BY GRETA CUYLER
A head-on collision on the first day nearly derailed their quest, but a Weare father and son captured third place in a four-day endurance snowmobile ride across Labrador, Canada. Bill Boisvert, 62, and his son Bunk Boisvert, 40, finished Cain’s Quest Snowmobile Endurance race Thursday, March 14.
“It’s unlike anything I’ve ever done before. There aren’t any words to describe what the riding is like; my body is just destroyed,” Bunk said hours after he and his father crossed the finish line.
There were 29 teams competing for the $50,000 prize, traveling 2,000 kilometers -- more than 1,200 miles -- through deep snow, thick woods and snowdrifts. With no trails and only GPS to guide them, the teams raced day and night, stopping at checkpoints and two mandatory layovers.
The Boisverts, who run a local excavating business, almost didn’t finish this year’s race.

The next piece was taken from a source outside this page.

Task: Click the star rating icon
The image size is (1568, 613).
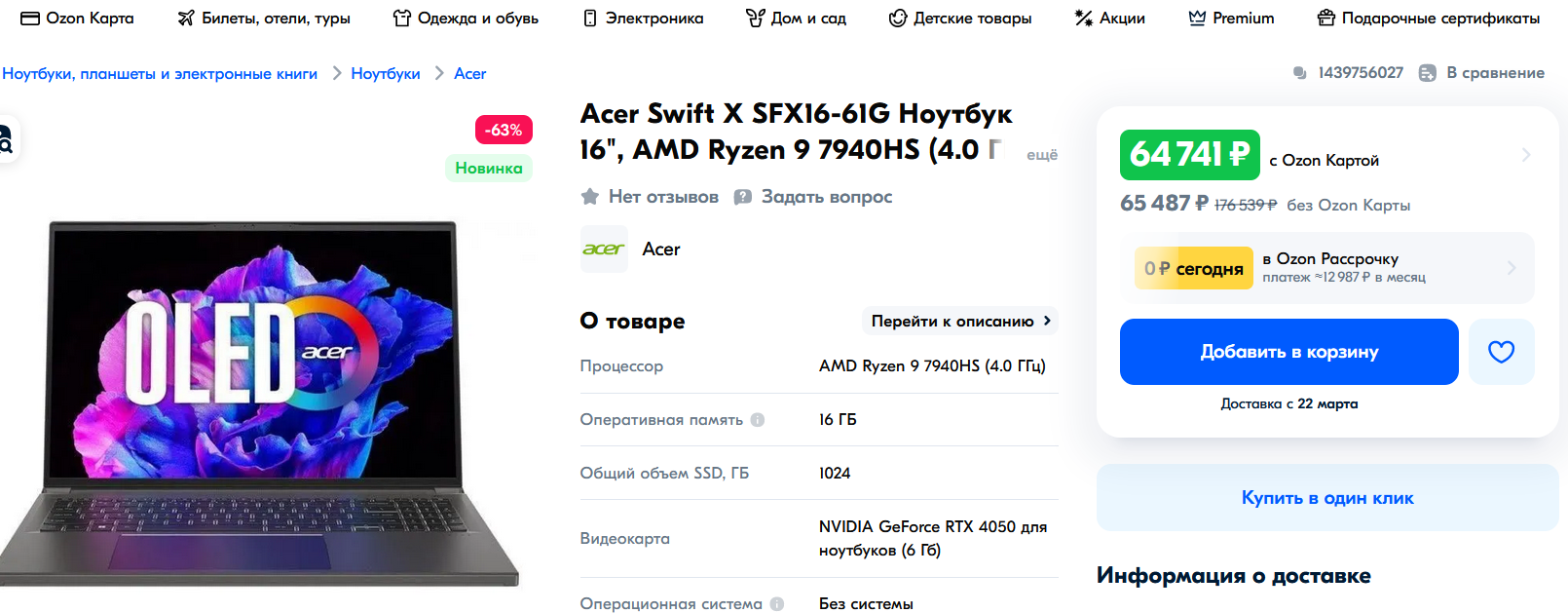Action: 590,197
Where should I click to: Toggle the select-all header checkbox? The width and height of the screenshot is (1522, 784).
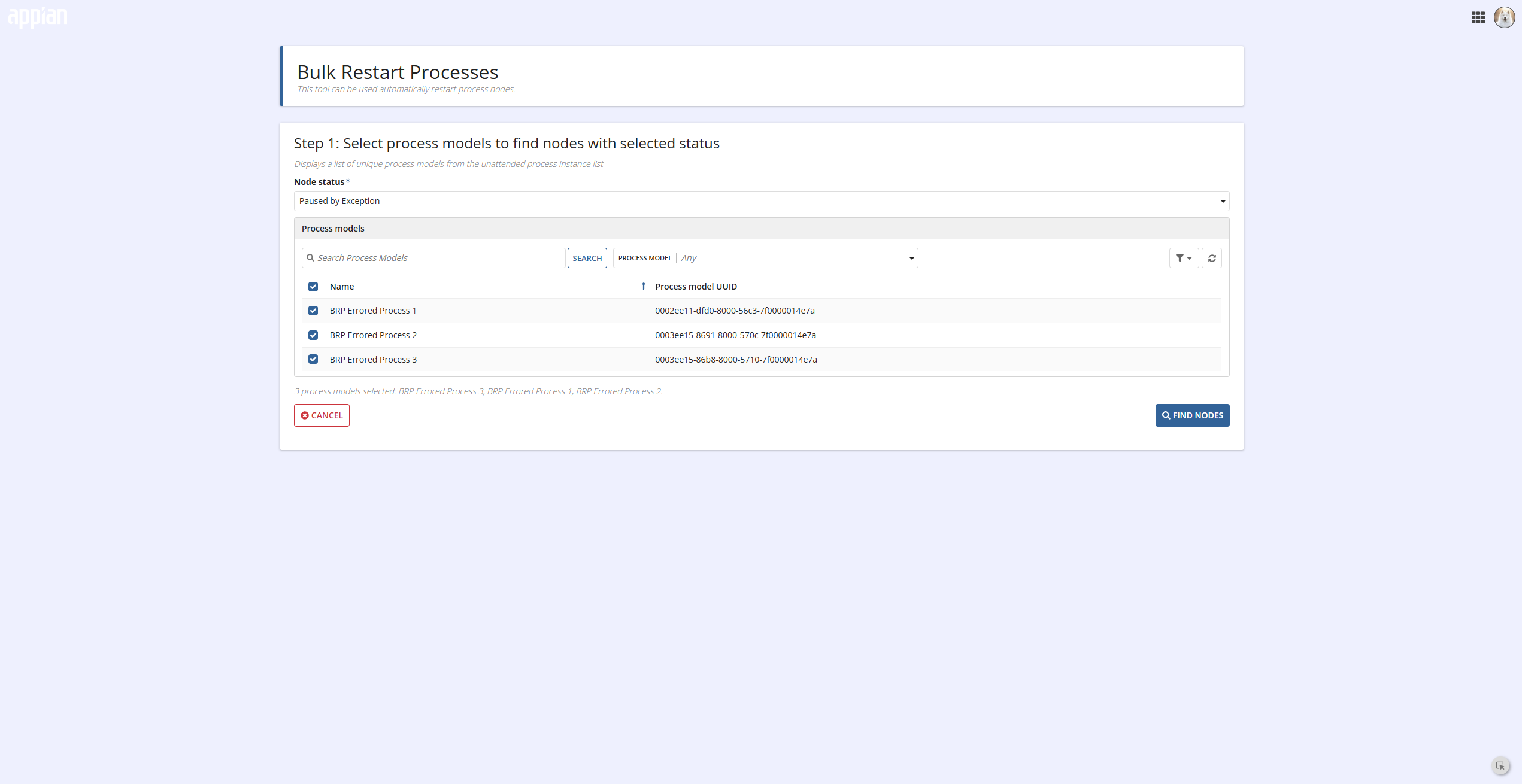tap(313, 287)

Teams began leaving at 20-minute intervals Sunday morning. Five miles out and traveling at least 65 mph, Bunk Boisvert rounded a corner and collided head-on with a snowmobile that was not part of the race.
Bunk’s sled was totaled, and he spent three hours in the hospital, getting stitches for a cut on his eyelid. Bill Boisvert told his son he could fix the snowmobile if Bunk was up to continuing the race.

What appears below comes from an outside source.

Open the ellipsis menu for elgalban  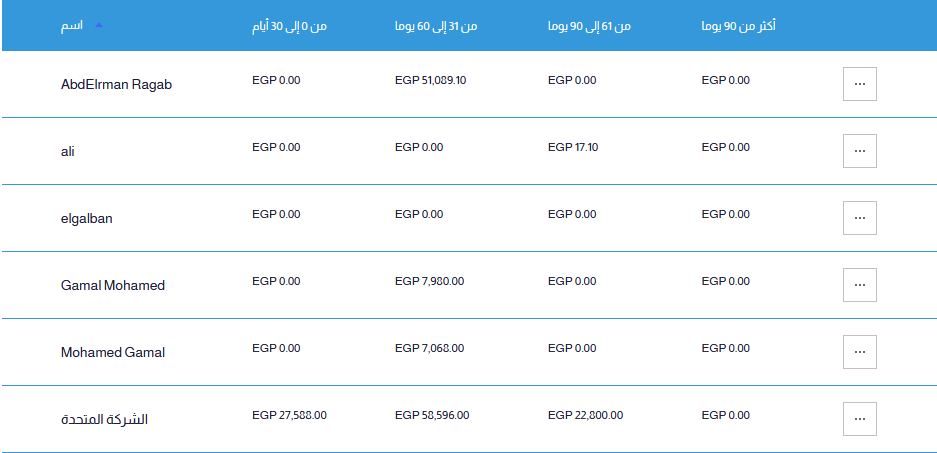859,218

By the time the two got going again, they were seven hours behind their starting time and 12 hours behind the lead team. “I have no idea how we did it, I really don’t,” said Bunk. “I’m riding with my father, who’s 62 years old, and he’s one tough man. He just doesn’t give up.”
This was Bill Boisvert’s second year attempting the race. Last year, he and a friend tried, but mechanical problems forced them to drop out about a third of the way through.
Bunk learned to snowmobile from his father at age 3 and says he rides with his dad every chance he gets. Bill takes the winter off and snowmobiles. Still, nothing could prepare them for the frigid 40-below temperatures of Labrador.
“It’s the coldest weather I’ve ever been in,” said Bunk. They rode across mountains and flat lands and through woods where there was barely enough room for the snowmobiles to fit. They traveled along the edge of rivers and along snow bridges, which would give out as they drove across.
Four days later and with an average of about five hours’ sleep a night, father and son made it to the finish line with a huge crowd of well-wishers. Bunk says he’s tired, but his father’s already thinking about next year.
“He’s already asking me to come back,” Bunk said.